Photo by Shailesh Appukuttan
I presented the project survey’s preliminary findings at the Teacher Training and Technologies Conference last week Friday (March 1) which was held at the University of Huddersfield. The slides can be found at the end of this post. I got the opportunity to present using the iPad and iPhone. I had recently bought a VGA adapter, Keynote app for the iPad and Keynote Remote for the iPhone to enable me deliver presentations. My main concern was not with using the Keynote apps and Apple devices for the first time to deliver a presentation. It was with the erratic Wifi connection on the ground floor of the Business School where I presented. Thankfully, my session experienced no Wifi connectivity problems.
The audience (mainly teacher educators) loved the minimalist presentation design. The keynote and Keynote Remote apps were a big hit. A number of people wanted to know what app I used to deliver the slides and I suspect some of them will be getting both Keynote apps very soon.
Some of the presentation’s key points were:
(1) Steve Jobs never said that the iPad was designed to replace the laptop or desktop. If you watch his 2010 Keynote iPad launch video, you will see that he referred to the iPad as a third category device which sits in between the smart phone and the laptop. The common criticism that the iPad is a terrible laptop replacement is unjustified because the device was never designed to replace the laptop.

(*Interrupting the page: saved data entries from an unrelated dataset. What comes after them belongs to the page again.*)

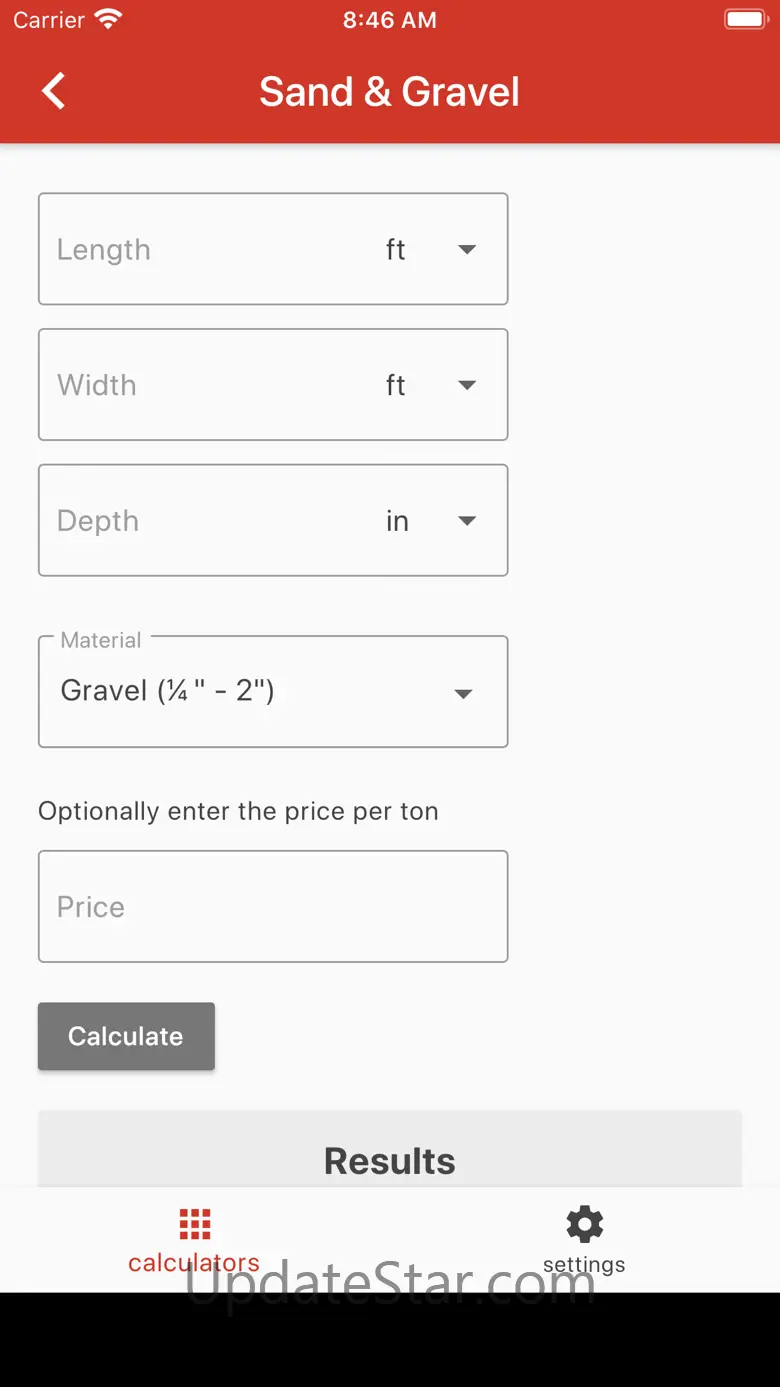Tap the 8:46 AM clock
This screenshot has height=1387, width=780.
(x=390, y=20)
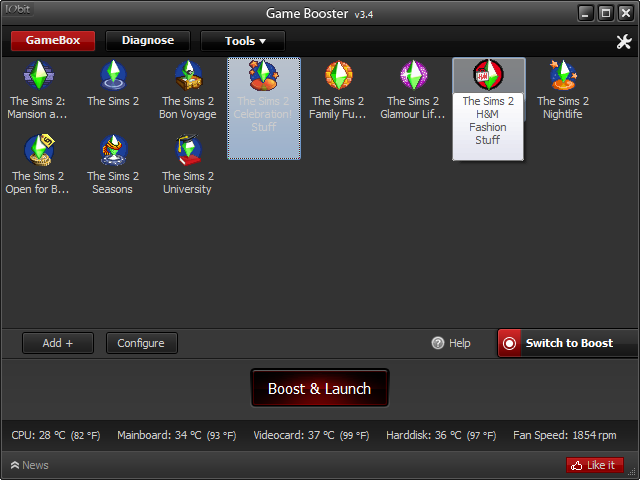Screen dimensions: 640x480
Task: Switch to the Diagnose tab
Action: click(148, 41)
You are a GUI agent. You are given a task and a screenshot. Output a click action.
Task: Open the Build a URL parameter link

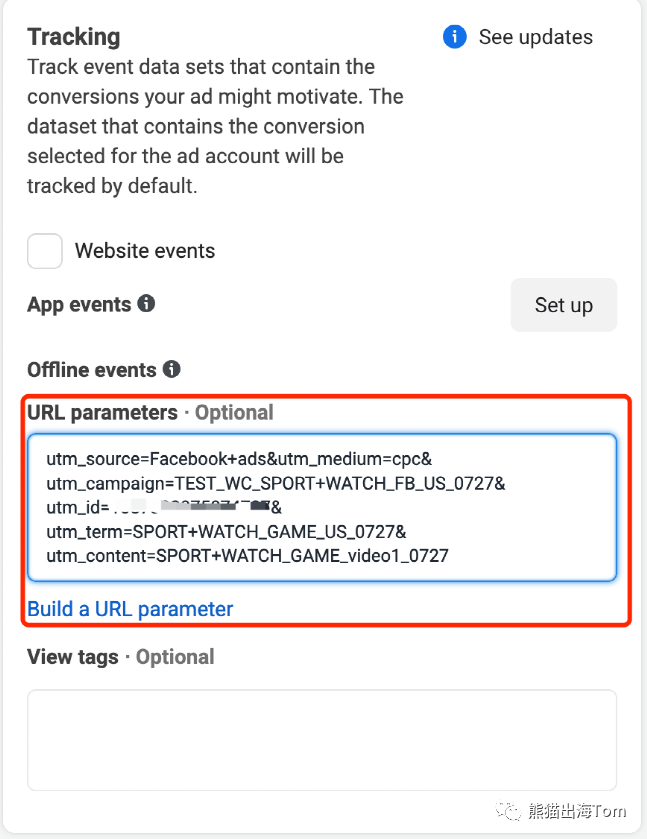[130, 609]
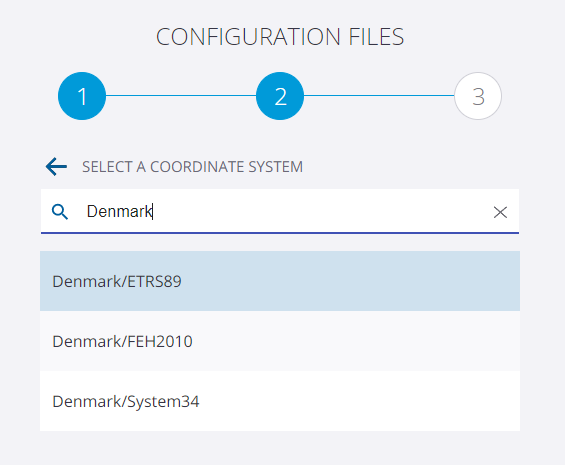Click empty space in the FEH2010 row
Viewport: 565px width, 465px height.
click(x=357, y=341)
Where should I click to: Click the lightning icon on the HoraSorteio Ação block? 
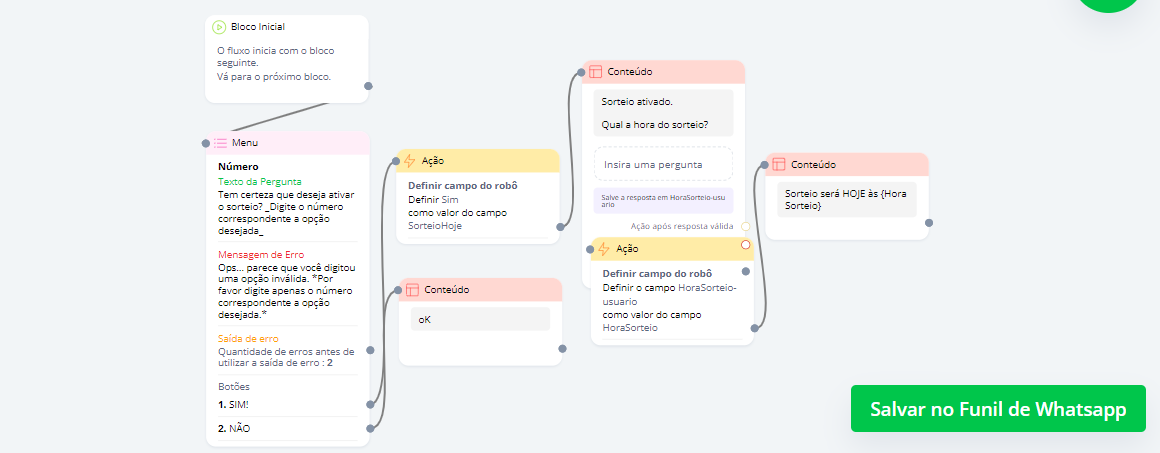tap(604, 248)

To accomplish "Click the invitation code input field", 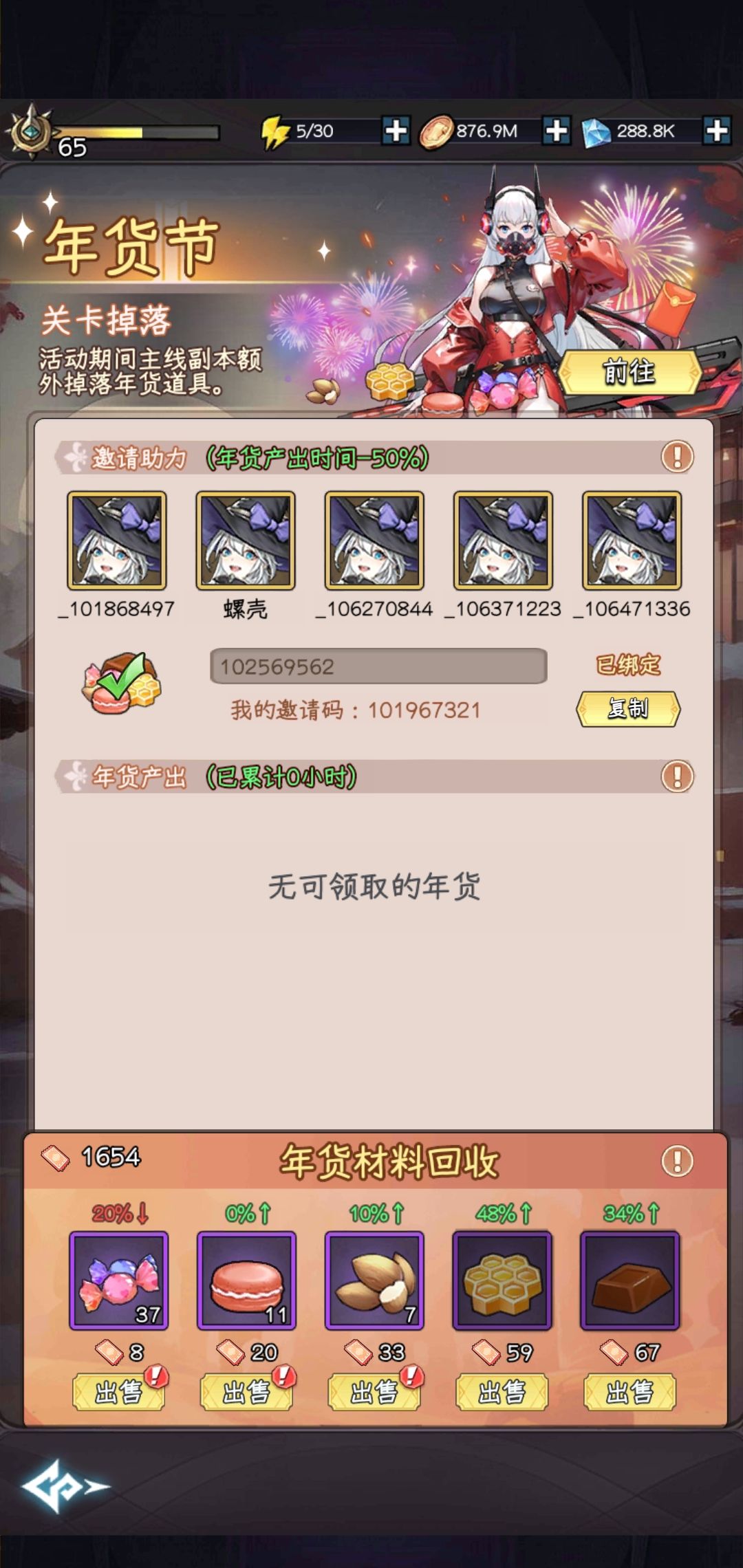I will coord(378,666).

(2) It is interesting that almost half of the 84 survey participants stated that they did not need additional support to maximise the iPad for academic practices. You would think most people would want some form of support (either formal and/or informal) to learn how to maximise their iPads which is still a relatively new device. I hope to explore some of the reasons for this lack of support interest during the semi-structured interviews.
(3) I concluded the presentation by saying that it is not really about the device (iPad or any smart device) but rather it is about the digital literacy skills that these smart devices enable academics to acquire as a result of using them over time.